» **WHAT IS NEEDED**: The required output is the exact run of lines below that opens at the line with "Features (1007, 43)" and closes at the line with "Funeral Etiquette (736, 2381)".

Stored records:
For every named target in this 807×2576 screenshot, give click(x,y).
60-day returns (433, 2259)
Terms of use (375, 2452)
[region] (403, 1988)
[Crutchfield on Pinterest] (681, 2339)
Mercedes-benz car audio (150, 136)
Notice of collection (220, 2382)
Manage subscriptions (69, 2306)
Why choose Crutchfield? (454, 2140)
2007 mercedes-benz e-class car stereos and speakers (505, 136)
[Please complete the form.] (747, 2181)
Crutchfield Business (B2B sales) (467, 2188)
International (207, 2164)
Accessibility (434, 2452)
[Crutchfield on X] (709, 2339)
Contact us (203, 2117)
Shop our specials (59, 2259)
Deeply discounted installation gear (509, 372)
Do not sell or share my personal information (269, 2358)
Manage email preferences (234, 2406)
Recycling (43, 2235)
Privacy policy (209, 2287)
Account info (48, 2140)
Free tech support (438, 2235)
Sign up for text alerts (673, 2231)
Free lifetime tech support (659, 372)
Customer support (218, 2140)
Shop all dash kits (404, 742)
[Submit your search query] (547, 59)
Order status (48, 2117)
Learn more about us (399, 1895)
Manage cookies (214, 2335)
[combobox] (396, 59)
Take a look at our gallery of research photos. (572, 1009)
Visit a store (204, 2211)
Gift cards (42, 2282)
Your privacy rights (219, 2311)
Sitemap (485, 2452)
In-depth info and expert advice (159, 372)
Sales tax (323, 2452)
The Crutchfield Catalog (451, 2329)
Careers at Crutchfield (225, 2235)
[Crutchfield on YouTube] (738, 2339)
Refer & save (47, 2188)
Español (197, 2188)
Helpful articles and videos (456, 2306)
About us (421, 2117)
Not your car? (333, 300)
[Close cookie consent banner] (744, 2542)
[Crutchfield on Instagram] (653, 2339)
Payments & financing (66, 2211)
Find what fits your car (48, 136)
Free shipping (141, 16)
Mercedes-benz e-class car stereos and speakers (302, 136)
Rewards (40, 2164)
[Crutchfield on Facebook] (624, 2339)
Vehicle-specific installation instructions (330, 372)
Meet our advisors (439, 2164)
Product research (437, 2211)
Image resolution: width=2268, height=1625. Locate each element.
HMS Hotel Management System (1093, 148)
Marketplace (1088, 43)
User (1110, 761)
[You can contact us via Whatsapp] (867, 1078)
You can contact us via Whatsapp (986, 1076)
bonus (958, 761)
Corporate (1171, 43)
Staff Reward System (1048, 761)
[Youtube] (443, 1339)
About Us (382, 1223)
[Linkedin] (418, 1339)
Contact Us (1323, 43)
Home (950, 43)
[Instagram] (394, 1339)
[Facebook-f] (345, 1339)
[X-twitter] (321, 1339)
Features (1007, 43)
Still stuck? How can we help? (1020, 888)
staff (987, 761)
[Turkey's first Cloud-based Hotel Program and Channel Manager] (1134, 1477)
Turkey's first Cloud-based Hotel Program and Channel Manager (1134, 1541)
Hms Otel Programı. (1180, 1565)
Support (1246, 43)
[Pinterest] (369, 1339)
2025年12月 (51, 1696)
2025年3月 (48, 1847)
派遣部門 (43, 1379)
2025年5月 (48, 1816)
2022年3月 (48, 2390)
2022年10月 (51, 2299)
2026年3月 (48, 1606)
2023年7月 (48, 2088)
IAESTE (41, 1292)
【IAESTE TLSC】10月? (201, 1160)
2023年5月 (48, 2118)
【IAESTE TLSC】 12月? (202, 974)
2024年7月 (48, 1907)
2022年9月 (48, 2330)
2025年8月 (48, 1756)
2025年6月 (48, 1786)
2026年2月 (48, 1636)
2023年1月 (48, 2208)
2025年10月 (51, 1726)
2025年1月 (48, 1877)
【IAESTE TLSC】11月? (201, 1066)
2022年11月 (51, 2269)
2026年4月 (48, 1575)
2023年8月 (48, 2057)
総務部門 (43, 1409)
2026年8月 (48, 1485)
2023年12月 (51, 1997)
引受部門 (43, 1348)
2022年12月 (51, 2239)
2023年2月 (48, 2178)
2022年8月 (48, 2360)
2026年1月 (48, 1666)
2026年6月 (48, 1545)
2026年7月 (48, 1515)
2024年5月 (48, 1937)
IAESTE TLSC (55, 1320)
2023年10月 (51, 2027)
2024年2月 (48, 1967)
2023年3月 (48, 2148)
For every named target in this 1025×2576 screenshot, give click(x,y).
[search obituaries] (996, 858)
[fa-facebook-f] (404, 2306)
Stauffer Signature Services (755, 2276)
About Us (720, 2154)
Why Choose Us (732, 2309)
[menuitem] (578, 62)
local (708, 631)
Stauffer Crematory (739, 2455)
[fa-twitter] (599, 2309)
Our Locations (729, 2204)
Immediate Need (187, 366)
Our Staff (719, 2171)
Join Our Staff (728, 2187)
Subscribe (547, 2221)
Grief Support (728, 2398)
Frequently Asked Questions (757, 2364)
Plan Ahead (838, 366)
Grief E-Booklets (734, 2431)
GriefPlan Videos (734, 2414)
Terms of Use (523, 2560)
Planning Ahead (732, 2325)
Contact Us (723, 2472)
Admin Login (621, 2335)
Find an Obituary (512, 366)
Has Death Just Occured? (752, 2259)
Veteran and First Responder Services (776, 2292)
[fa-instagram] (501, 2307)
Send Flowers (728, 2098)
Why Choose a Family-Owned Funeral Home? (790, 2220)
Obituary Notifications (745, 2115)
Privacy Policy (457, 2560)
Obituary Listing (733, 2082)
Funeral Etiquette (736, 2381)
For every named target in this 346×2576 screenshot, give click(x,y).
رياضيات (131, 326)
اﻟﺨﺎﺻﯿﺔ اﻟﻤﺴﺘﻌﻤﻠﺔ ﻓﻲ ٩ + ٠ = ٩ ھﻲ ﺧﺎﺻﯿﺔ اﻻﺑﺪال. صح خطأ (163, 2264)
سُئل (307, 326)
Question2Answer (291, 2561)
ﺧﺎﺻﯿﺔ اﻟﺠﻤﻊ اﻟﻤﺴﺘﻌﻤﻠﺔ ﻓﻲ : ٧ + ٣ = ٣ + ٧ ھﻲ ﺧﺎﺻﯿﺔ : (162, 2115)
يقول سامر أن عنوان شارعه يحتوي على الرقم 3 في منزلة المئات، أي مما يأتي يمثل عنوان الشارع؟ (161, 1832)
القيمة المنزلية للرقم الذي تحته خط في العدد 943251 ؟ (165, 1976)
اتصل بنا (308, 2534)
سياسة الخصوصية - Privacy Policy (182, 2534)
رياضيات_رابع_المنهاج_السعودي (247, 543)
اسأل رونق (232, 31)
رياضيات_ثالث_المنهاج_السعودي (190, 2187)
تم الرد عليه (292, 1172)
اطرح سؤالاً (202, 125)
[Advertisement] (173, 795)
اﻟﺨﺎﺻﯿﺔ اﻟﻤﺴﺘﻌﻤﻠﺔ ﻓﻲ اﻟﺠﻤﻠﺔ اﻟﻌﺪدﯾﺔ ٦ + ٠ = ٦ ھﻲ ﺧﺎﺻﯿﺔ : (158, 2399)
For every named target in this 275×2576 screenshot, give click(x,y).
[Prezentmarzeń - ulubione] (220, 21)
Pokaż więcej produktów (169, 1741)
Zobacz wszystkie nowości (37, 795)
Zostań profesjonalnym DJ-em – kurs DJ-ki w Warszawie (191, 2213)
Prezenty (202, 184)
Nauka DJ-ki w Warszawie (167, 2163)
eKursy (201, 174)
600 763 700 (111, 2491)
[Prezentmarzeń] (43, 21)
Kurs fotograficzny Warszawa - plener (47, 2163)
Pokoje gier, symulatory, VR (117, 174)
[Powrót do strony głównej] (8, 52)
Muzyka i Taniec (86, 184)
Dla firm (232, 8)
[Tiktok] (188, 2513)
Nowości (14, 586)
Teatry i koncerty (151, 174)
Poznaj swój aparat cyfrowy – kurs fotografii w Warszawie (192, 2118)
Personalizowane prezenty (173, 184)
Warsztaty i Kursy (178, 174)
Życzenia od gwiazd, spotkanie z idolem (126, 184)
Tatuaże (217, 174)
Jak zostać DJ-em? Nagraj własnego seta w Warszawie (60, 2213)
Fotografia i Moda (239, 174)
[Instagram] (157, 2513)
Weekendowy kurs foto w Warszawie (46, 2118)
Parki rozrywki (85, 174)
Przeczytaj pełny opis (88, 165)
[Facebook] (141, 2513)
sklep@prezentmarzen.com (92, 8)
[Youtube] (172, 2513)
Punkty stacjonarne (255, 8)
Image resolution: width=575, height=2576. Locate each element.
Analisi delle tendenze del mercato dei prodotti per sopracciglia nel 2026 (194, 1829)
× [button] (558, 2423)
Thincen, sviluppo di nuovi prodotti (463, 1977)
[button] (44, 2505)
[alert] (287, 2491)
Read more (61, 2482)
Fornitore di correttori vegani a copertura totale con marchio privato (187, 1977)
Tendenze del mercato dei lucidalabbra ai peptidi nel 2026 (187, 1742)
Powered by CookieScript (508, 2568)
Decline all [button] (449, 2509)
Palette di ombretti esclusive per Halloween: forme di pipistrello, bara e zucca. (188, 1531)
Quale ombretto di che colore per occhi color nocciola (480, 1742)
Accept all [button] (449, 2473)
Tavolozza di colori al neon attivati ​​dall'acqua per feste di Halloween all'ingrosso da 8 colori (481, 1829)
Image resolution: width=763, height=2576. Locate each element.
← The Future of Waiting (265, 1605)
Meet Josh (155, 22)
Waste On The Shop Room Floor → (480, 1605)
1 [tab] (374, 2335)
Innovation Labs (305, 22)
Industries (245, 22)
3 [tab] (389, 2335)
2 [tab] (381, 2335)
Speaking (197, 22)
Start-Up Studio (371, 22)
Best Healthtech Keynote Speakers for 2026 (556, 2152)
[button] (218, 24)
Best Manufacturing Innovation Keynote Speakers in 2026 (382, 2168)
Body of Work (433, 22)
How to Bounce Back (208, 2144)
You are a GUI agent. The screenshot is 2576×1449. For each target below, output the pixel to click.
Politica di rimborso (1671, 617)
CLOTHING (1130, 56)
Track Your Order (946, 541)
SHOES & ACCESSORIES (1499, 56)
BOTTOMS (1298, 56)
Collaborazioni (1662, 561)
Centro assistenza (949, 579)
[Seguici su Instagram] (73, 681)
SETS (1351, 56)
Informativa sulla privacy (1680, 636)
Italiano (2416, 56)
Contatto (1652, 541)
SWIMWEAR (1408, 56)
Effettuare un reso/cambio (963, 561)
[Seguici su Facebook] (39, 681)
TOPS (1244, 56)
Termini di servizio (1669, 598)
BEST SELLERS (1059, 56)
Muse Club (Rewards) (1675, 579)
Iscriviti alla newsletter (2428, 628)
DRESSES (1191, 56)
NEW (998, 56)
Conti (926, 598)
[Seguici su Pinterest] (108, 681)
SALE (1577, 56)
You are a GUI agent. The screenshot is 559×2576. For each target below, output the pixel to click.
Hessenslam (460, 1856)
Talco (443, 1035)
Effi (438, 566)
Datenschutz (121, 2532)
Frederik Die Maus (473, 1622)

» **PROBLEM SOLUTION**:
Features (1007, 43)
Still stuck? How can we help? (1020, 888)
staff (987, 761)
[Turkey's first Cloud-based Hotel Program and Channel Manager] (1134, 1477)
Turkey's first Cloud-based Hotel Program and Channel Manager (1134, 1541)
Hms Otel Programı. (1180, 1565)
Support (1246, 43)
[Pinterest] (369, 1339)
2025年12月 (51, 1696)
2025年3月 (48, 1847)
派遣部門 (43, 1379)
2025年5月 (48, 1816)
2022年3月 (48, 2390)
2022年10月 (51, 2299)
2026年3月 (48, 1606)
2023年7月 (48, 2088)
IAESTE (41, 1292)
【IAESTE TLSC】10月? (201, 1160)
2023年5月 (48, 2118)
【IAESTE TLSC】 12月? (202, 974)
2024年7月 (48, 1907)
2022年9月 (48, 2330)
2025年8月 (48, 1756)
2025年6月 (48, 1786)
2026年2月 (48, 1636)
2023年1月 (48, 2208)
2025年10月 (51, 1726)
2025年1月 (48, 1877)
【IAESTE TLSC】11月? (201, 1066)
2022年11月 (51, 2269)
2026年4月 (48, 1575)
2023年8月 (48, 2057)
総務部門 (43, 1409)
2026年8月 (48, 1485)
2023年12月 (51, 1997)
引受部門 (43, 1348)
2022年12月 (51, 2239)
2023年2月 (48, 2178)
2022年8月 (48, 2360)
2026年1月 (48, 1666)
2026年6月 (48, 1545)
2026年7月 (48, 1515)
2024年5月 (48, 1937)
IAESTE TLSC (55, 1320)
2023年10月 (51, 2027)
2024年2月 (48, 1967)
2023年3月 (48, 2148)
For every named target in this 1025×2576 screenshot, give click(x,y).
[search obituaries] (996, 858)
[fa-facebook-f] (404, 2306)
Stauffer Signature Services (755, 2276)
About Us (720, 2154)
Why Choose Us (732, 2309)
[menuitem] (578, 62)
local (708, 631)
Stauffer Crematory (739, 2455)
[fa-twitter] (599, 2309)
Our Locations (729, 2204)
Immediate Need (187, 366)
Our Staff (719, 2171)
Join Our Staff (728, 2187)
Subscribe (547, 2221)
Grief Support (728, 2398)
Frequently Asked Questions (757, 2364)
Plan Ahead (838, 366)
Grief E-Booklets (734, 2431)
GriefPlan Videos (734, 2414)
Terms of Use (523, 2560)
Planning Ahead (732, 2325)
Contact Us (723, 2472)
Admin Login (621, 2335)
Find an Obituary (512, 366)
Has Death Just Occured? (752, 2259)
Veteran and First Responder Services (776, 2292)
[fa-instagram] (501, 2307)
Send Flowers (728, 2098)
Why Choose a Family-Owned Funeral Home? (790, 2220)
Obituary Notifications (745, 2115)
Privacy Policy (457, 2560)
Obituary Listing (733, 2082)
Funeral Etiquette (736, 2381)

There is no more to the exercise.